Dayonte Resiles killed Jill Halliburton Su by stabbing her to death and leaving her lifeless body in a bathtub in her Davie home — on that much, jurors could agree.

Dayonte Resiles

Dayonte Resiles

But they couldn’t agree on a murder charge, according to the jury forewoman, because three members refused to sign off on a verdict that would send a young Black man to prison for the rest of his life. For a short time, the nine who wanted a first-degree murder conviction were willing to budge. A manslaughter conviction would send Resiles to prison for 15 years, not for life. All 12 jurors signed off on manslaughter late Tuesday.

But that, according to the forewoman, would not have been justice. Not for her. Not for the defendant. Not for the victim. “What have I done?” she thought.

In an interview Thursday night, the forewoman, who asked not to be identified by name, shed light on what happened in the deliberation room in the days leading up to the hung jury and mistrial, describing a cauldron of anger, mistrust, betrayal and, underscoring it all, accusations of racial and anti-police bias.

It came to a head Tuesday night, when the manslaughter verdict was read, and the forewoman was faced with the usually-routine question of whether she agreed with the group’s decision.

Only a few seconds passed, but the forewoman’s mind was racing. She thought of the victim and the family left behind. She felt the eyes of the judge and the prosecutor and the victim’s husband boring into her. She was torn between her agreement with her fellow jurors and her firm belief that the prosecution proved Resiles guilty of murder beyond a reasonable doubt.

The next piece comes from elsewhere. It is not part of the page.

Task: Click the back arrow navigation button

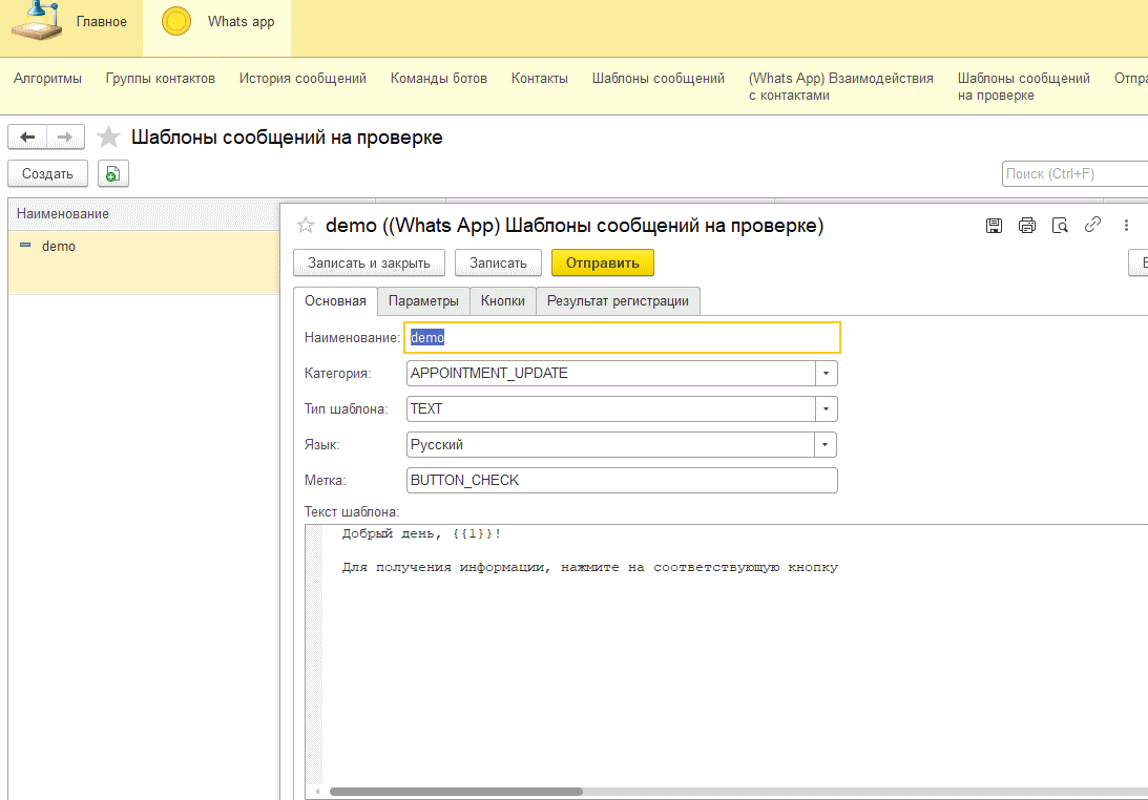Action: click(28, 137)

“I just got a knot in the pit of my stomach. I looked at the defense table. They were just cheering and patting him on the back, like he graduated high school or made the winning touchdown at a football game,” she said. “I thought, what have I done? Is this the world I am creating for my children, a world where someone can get away with murder because of the color of their skin?”

Finally, she recalled the advice her husband gave her before the trial started: “Follow the law. Don’t cave.”

She was convinced Resiles did not commit manslaughter on Sept. 8, 2014 — he committed murder. Manslaughter was not her verdict.

“No,” she told the judge. She didn’t agree.


Jill Halliburton Su, 59, lived with her husband and her 20-year-old son in a single-family home {snip}


{snip} It was Justin Su who found his mother’s body in a bathtub nearly filled with bloody water. {snip}

{snip} The weapon was in the bathtub. Resiles’ DNA was on another knife and on the belt of a bathrobe the victim had been wearing.


The forewoman in the recent trial described herself as a mixed-race Puerto Rican, a 36-year-old wife and mother in a blended family of five children, ranging in age from 3 to 17. When two Black jurors accused her of not caring about the race of the defendant, she said she was tempted to show pictures of her dark-skinned mother and brother.

{snip} “If it was my brother who was accused and the same set of facts was presented, I could have voted guilty of first-degree murder … That’s what the evidence showed. It’s not a racial thing. It’s a crime. He is the killer. I don’t care what race he is.”

But other members of the diverse jury did, she said. And once the narrative set in that she “did not care” about sending a Black man to prison for life, it was impossible to reset it, she said.